一座由近四十具残缺不全的尸体堆砌而成的京观,就那么矗立在山谷的入口处,散发着浓烈的血腥和死亡气息。
神机营的士兵,默默地从京观旁走过。他们的脸上,没有恐惧,只有一种被激起的,冷漠的杀意。
战争已经剥去了它最后温情脉脉的面纱,露出了最原始,最残酷的獠牙。
这一次,李牧改变了阵型。
他将二百五十人,分成了五个部分。
最前面是五十名装备了短管霰弹铳和手斧的士兵,组成一个锋矢阵,负责破开前路,应对一切突发的近距离遭遇战。
霰弹铳,是格物学院的最新产品,枪管粗短,一次可以射出数十颗小钢珠,五十步内,威力惊人,是丛林近战的绝佳利器。
在锋矢阵的两翼,各是七十五名手持标准遂发铳的士兵,他们排成两列松散的横队,可以随时向左右两翼,提供持续的火力支援。
最后,是五十名士兵,作为预备队和后卫,殿后而行。
整个队伍,像一只张开了双翼的钢铁猎鹰,开始以一种缓慢,却无比坚决的姿态,向着黑石山的深处,碾压而去。
“嗷。

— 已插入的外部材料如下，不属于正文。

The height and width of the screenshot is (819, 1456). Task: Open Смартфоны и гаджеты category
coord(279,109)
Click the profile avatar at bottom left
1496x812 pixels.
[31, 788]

”
凄厉的嚎叫声,再次响起。
林间的阴影里,人影晃动。
这一次,匈奴人学聪明了。
他们不再进行集团冲锋,而是分散在山林各处,利用地形的掩护,从远处抛射弓箭和淬了毒的吹针。
咻!
一支冷箭,从一棵古树的树冠上射下,直取李牧的头颅。
李牧头也不抬,反手一刀,便将那支箭矢劈为两半。
“左前方,三十步,树冠!三发连射!”他甚至没有去看,只是根据箭矢射来的轨迹,便精准地下达了命令。
砰砰砰!
三名早已待命的士兵,几乎在同一时间,举铳,瞄准,射击。
动作行云流水,一气呵成。
树冠上,一声惨叫,一个黑影重重地摔了下来,胸口炸开三个血洞。
“继续前进。”李牧的声音,没有一丝波澜。
队伍继续向前。
不断有冷箭和吹针从暗处射来,但都被士兵们用盾牌挡住,或是被李牧身边经验丰富的亲兵提前预警。
而每一次攻击,都必然会招来神机营毫不留情的,精准而致命的火力反击。
砰!
一名躲在岩石后的匈奴弓箭手,刚刚探出半个脑袋,就被一发子弹掀飞了天灵盖。
砰砰!
两名试图从侧翼包抄的匈奴人,被翼侧的横队,一人一枪,干净利落地放倒。
这是一场狩猎。
一场现代军队,对原始部落的,降维打击。